- [Exercise brief]
Return a copy of every line in the data below that contains "Viewport".

─── Material to process ───

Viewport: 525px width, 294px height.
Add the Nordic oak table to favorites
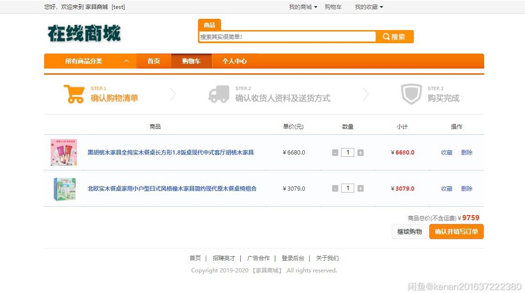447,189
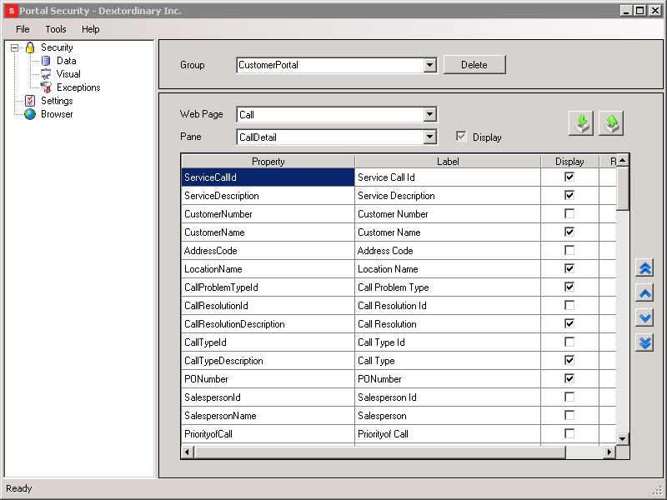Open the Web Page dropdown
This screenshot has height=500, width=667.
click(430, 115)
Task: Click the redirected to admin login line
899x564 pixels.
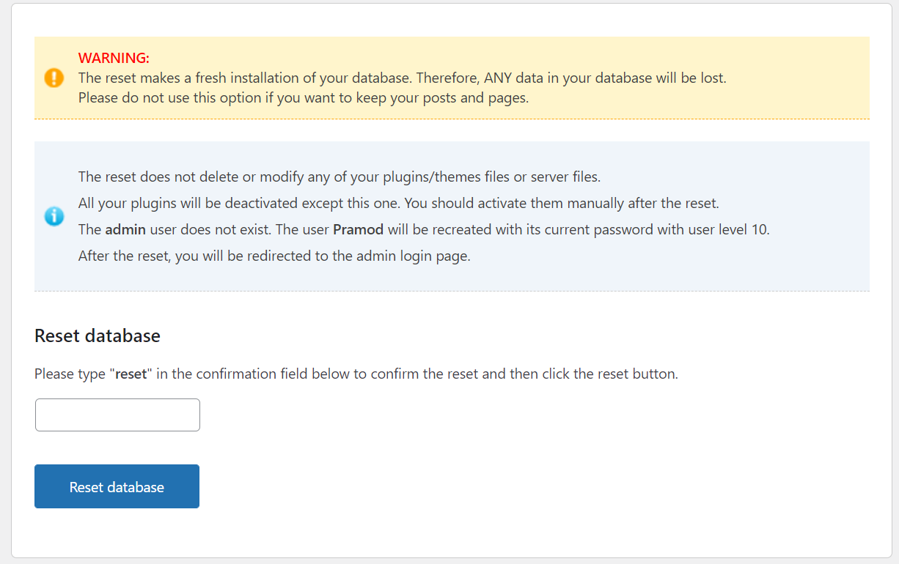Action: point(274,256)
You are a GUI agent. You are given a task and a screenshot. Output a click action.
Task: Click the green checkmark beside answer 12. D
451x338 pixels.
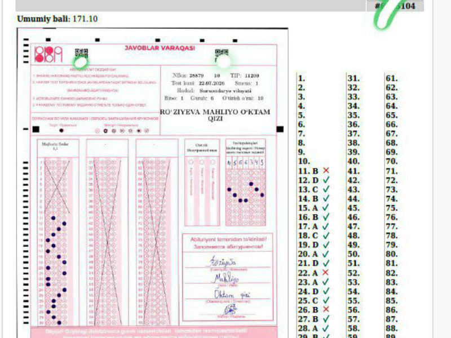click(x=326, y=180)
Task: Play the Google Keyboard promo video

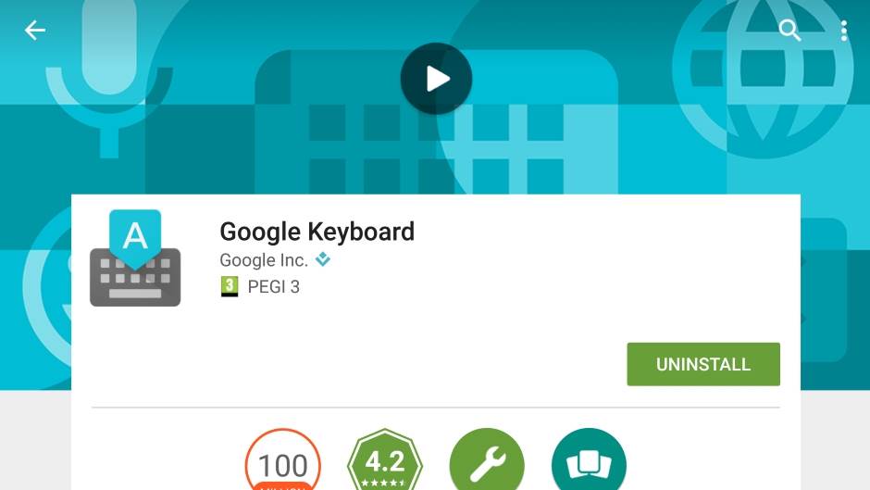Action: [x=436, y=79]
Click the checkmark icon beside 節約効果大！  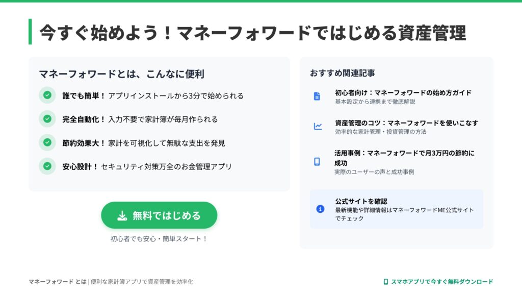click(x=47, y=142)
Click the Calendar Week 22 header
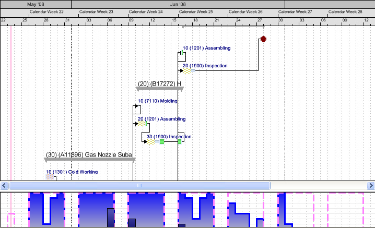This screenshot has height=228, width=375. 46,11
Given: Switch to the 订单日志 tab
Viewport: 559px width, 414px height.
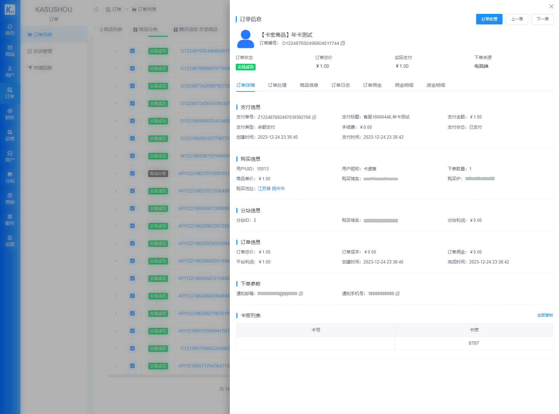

───

- [Reply]
Viewport: 525px width, 294px height.
Viewport: 559px width, 414px height.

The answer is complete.